Monuments are treated with reverence for their contextWolfgang Staut

In the first months of dating a German man, there was one incident that crystallised our cultural differences like no other. After a pleasant evening of shouted small talk at a bar with my friends, we split a taxi home. It was at this point that one of my friends lobbed a cultural frag grenade: “Is it true that you all legally have to visit a concentration camp?”

I don’t doubt that it was not malicious in intent, yet I was mortified to hear my boyfriend patiently explain how the Second World War and the Holocaust are treated in the German education system.

While we’ve experienced other cultural barriers as a couple – trying Vollkornbrot was almost the last straw – nothing else has made his country feel more alien than how eager non-Germans are to rehash the 20th century around them. Even when Germany accepted hundreds of thousands of refugees, Daily Mail commenters sniffed that they were only hoping people would forget the Nazis.

Nothing could be further from the truth, of course. In Berlin, the bleak labyrinth of the Holocaust memorial is visible from the city’s symbol, the Brandenburg Gate. The former head of the British Museum, Neil MacGregor, speaking at the opening of an exhibition about German history this month, praised the “rigorous and courageous” German confrontation of difficult truths. "What a contrast", he said, "to the British way of viewing our past, distinctly 'sunny' chapters that reassure us that we were 'always deep down good people'."

Despite our self-deprecation, we Brits don’t go in for national shame on the same level as the Germans. One could argue that this is just the old adage – history is written by the winners – in practice: the price of defeat is German penitence, even for those who were totally unconnected to and disgusted by the Nazis’ regime of terror.

And yet I can’t help but fear that Brexit has only driven us to further ignore the darkest shadows of British history, as politicians broadcast a looped highlights reel of Britain, our prospective model for a non-EU future. Boris Johnson, prior to the vote, made an impassioned case for Brexit by doing just that: appealing to halcyon days gone by while simultaneously ignoring the consequences of British hegemony.

“We used to run the biggest empire the world has ever seen,” he boasted, with childishly misplaced confidence. Much was made of what Churchill would have done, despite the fact that asking ‘what would Churchill do?’ in any other 21st-century situation would be absurd.

This emphasis on evocations of our imperial heyday only reinforces the fact that Brexiteers played on the desire of British people to see our history as a matter of pride: a shining golden age just waiting to be repeated once we are freed from Brussels’s tyranny. Much like "long-term economic plan" in May 2015, I’m developing a migraine from the relentless repetition of the phrase “independent, sovereign nation”.

We have a vision of our history so whitewashed that we can’t feel the discomfort in openly evoking the horrors of the Empire.
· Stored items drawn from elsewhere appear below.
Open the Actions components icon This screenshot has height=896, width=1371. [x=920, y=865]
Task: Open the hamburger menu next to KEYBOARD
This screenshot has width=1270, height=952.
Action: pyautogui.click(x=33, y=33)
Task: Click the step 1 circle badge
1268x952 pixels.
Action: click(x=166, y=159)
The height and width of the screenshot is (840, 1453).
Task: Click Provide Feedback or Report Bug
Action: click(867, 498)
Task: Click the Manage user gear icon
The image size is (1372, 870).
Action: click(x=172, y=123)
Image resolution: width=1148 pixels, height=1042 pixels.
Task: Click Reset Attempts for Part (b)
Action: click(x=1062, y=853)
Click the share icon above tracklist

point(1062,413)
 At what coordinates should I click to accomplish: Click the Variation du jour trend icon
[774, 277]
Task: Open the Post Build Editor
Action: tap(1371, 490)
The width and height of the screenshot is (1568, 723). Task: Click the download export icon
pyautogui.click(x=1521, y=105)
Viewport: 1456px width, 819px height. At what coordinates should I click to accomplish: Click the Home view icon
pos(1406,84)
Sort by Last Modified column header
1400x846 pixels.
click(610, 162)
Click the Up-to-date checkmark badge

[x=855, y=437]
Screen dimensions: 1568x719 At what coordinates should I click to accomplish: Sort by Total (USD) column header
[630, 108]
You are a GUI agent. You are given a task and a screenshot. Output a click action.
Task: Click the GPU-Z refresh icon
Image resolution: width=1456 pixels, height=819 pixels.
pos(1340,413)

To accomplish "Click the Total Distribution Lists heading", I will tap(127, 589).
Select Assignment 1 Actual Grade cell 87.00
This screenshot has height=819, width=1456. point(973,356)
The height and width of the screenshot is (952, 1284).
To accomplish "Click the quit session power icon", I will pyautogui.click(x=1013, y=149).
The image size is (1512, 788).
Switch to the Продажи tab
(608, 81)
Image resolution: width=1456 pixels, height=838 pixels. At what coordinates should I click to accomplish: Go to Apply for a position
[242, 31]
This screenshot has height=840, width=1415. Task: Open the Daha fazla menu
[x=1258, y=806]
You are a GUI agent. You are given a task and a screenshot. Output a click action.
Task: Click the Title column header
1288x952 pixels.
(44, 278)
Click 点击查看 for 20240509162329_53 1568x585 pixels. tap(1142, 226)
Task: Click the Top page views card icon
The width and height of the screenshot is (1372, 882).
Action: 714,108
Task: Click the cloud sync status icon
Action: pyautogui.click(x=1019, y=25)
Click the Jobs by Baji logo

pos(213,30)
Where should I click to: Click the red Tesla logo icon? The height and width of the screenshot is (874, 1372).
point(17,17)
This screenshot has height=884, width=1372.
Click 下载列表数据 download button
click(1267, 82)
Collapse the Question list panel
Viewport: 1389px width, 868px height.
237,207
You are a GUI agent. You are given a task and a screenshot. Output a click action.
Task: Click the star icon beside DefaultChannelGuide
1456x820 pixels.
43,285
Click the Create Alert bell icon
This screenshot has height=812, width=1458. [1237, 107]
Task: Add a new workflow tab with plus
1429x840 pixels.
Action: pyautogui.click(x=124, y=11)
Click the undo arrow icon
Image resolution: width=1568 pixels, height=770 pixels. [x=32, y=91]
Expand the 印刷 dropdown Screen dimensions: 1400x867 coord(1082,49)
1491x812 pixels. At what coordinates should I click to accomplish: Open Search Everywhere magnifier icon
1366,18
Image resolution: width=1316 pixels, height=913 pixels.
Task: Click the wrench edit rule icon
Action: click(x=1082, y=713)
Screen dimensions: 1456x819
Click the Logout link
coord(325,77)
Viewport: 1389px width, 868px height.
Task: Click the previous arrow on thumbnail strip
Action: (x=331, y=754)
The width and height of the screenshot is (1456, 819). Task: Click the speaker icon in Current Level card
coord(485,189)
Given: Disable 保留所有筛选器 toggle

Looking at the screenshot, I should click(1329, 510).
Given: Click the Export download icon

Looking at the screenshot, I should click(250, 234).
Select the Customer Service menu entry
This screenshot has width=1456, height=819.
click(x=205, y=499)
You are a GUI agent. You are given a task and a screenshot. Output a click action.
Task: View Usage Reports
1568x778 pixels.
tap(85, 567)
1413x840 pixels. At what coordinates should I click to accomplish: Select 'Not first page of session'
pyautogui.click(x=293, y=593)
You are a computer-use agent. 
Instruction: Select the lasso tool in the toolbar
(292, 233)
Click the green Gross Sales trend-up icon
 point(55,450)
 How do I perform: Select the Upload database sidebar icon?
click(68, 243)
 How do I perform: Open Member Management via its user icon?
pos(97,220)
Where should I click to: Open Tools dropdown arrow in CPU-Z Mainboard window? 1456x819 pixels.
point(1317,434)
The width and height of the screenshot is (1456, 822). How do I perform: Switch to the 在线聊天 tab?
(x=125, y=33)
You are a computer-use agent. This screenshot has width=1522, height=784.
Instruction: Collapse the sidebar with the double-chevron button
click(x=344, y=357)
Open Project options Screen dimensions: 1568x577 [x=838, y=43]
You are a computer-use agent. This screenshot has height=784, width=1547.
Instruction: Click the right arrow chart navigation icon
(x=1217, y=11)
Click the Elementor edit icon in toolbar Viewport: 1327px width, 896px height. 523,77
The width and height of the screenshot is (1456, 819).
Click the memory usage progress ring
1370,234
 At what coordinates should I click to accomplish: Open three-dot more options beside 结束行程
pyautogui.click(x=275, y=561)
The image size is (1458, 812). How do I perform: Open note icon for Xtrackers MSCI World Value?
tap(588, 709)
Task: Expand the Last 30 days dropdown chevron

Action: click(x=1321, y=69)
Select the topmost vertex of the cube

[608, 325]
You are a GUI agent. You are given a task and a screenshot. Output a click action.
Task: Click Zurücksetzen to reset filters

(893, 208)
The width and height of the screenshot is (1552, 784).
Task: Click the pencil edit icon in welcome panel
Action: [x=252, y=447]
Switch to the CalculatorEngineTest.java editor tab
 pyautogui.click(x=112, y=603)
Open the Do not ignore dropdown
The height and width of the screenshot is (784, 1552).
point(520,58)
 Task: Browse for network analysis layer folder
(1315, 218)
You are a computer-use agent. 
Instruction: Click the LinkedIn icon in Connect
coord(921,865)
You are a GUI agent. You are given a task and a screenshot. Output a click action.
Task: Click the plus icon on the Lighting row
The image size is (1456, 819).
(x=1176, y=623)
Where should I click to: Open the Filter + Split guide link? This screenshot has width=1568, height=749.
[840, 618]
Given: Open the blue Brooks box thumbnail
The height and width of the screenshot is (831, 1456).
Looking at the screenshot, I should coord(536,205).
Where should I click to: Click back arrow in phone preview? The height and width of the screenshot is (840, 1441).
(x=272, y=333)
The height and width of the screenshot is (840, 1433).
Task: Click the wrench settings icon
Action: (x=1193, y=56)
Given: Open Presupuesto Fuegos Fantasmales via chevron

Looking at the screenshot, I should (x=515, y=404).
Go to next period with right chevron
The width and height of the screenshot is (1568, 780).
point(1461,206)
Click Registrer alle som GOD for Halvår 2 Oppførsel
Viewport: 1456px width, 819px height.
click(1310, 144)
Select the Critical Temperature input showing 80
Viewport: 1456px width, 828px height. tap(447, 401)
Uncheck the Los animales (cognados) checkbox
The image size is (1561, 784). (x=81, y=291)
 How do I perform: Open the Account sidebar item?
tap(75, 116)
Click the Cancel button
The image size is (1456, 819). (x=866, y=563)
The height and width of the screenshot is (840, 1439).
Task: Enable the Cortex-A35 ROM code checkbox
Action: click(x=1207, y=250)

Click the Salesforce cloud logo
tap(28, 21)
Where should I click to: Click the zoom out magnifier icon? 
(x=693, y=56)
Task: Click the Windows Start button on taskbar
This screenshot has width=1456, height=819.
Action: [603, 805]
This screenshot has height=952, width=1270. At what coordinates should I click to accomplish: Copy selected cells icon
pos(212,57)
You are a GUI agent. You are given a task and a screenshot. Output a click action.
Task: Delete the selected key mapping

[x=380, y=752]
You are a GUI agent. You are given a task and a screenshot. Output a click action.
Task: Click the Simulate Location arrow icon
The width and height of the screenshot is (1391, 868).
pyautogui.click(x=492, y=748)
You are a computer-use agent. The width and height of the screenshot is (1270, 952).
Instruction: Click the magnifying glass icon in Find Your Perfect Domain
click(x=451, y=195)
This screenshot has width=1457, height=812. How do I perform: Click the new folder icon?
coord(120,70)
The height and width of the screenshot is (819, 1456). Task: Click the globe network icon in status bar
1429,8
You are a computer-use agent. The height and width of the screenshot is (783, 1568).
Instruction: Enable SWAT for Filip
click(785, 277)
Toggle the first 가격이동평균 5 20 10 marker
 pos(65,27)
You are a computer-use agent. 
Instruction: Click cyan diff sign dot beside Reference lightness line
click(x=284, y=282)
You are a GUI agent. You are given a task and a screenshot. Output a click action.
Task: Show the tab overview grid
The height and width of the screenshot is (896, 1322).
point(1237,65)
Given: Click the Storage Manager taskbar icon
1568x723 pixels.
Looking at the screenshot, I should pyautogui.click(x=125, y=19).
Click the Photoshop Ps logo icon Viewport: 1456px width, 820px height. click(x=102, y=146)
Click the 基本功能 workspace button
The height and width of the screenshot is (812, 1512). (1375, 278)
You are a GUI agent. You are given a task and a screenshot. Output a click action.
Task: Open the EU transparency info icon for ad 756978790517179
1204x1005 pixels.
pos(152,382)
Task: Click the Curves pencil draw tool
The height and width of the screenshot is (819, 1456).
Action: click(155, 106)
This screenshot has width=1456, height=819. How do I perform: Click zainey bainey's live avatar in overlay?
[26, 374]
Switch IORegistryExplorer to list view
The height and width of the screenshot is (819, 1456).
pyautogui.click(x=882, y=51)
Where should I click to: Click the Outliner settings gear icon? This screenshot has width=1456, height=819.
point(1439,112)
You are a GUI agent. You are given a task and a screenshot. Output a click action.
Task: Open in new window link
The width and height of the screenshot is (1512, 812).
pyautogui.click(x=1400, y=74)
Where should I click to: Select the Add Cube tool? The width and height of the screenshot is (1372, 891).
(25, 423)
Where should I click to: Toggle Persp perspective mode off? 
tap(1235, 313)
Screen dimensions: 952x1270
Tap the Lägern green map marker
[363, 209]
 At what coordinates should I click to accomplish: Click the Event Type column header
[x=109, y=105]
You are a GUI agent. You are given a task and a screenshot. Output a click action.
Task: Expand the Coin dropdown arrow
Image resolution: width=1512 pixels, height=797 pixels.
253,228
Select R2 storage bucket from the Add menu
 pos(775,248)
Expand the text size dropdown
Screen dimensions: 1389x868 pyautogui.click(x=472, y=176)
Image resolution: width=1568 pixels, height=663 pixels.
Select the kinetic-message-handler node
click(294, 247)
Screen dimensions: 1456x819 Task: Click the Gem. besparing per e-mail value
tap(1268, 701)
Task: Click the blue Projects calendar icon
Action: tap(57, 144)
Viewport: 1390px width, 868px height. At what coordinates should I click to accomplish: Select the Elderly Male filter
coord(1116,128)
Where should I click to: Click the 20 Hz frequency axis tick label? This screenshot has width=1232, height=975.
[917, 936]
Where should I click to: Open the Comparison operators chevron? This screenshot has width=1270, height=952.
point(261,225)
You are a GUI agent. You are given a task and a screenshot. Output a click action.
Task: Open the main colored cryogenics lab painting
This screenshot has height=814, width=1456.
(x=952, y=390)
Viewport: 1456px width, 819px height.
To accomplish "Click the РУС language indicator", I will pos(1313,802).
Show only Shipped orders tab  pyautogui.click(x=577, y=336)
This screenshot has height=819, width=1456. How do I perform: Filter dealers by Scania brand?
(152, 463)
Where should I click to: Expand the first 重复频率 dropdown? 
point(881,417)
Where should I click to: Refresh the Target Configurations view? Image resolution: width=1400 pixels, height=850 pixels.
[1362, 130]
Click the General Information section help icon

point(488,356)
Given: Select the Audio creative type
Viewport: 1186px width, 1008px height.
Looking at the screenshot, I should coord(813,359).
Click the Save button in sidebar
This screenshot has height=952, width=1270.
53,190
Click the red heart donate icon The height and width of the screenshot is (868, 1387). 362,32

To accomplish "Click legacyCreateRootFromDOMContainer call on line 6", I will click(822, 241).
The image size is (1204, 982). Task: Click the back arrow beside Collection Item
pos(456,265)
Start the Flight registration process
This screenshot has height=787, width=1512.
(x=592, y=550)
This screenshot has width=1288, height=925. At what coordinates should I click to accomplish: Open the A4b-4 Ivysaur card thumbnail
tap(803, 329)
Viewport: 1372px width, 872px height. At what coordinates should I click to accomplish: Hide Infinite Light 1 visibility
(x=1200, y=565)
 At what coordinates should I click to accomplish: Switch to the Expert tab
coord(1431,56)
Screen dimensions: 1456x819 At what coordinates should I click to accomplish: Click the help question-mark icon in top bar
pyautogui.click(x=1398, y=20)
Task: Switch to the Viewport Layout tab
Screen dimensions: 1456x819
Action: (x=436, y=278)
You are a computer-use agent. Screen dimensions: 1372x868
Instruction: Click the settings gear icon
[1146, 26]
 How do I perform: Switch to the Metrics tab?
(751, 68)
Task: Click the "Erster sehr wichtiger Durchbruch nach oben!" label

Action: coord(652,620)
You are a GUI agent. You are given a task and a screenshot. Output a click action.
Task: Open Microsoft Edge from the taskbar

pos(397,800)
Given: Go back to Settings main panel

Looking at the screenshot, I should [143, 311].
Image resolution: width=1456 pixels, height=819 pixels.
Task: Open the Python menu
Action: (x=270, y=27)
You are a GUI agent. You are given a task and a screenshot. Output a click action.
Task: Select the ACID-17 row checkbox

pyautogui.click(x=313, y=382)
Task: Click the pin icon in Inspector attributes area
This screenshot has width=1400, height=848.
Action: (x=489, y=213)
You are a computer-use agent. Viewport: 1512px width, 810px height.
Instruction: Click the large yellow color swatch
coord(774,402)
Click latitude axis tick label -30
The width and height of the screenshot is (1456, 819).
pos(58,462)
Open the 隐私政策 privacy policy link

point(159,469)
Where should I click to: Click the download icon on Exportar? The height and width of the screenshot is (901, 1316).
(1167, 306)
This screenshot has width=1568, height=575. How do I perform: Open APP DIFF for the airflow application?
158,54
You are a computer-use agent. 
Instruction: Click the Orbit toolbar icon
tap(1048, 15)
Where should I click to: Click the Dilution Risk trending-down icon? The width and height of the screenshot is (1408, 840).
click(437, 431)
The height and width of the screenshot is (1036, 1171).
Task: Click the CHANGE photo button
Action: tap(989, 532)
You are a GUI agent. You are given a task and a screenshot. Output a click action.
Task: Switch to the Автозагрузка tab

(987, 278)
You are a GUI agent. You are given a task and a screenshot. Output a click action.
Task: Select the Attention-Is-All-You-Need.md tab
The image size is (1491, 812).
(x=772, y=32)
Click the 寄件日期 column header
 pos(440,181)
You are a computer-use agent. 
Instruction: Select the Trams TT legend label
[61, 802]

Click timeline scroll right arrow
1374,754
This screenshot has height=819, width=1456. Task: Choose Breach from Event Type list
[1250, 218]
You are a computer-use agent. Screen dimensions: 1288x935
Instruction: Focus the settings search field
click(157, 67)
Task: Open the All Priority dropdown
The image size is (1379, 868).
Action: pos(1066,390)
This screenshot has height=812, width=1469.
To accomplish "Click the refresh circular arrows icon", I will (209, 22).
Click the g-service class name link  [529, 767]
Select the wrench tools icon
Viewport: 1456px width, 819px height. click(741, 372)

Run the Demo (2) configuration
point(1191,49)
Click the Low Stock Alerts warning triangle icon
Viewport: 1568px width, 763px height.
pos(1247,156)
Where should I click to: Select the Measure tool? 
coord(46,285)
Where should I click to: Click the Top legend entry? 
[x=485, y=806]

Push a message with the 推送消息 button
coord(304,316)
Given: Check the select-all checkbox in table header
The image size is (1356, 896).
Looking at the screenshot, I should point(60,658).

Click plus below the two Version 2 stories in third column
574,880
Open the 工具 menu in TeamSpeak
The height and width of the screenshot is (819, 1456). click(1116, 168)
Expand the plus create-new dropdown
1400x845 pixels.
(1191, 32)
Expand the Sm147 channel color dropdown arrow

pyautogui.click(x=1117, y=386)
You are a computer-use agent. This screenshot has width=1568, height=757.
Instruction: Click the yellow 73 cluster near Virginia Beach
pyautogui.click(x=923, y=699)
In a 2016 YouGov poll, 44 per cent of Britons looked back on this period with pride. Real education seems to have been so eroded that all that’s left is an older generation’s memories of the implementation of infrastructure and democracy.

To illustrate: I learnt approximately nothing about colonial practices in school, and yet we managed to study the medieval crop rotation system more than once. The National Slavery Museum is situated in my home town of Liverpool, as almost a third of all African slaves taken to America were transported on Liverpudlian ships, and the city prospered due to the slave trade. That I have only come to learn this aged 21 is galling.

In contrast, the German education system ensures that even 15-year-old school leavers have studied the rise of the Nazis, the timeline of the Second World War and the Holocaust itself. If you stay through to the A-level equivalent, you can expect to study it three times.

Here, however, atrocities like the almost 30,000 Boers who perished in British concentration camps during the Boer Wars are erased from the Brexiteers’ history. Even as Johnson blusters on, he finds the time and lack of self-awareness about that very empire to lament the “loss of sovereignty [Britain] has suffered” under the EU, as if colonialism did not subject multiple nations to even greater suffering.

Our history is long and problematic, like most. No country or individual is without flaws by modern standards. Yet to uncritically craft a vision of post-Brexit Britain that invokes our historical hegemony – without the necessary complexity – carves out a worrying path for our nation. Perhaps a little honest German  fortitude would stop us careering into a self-congratulatory echo-chamber, as outside the consequences of our history still resonate.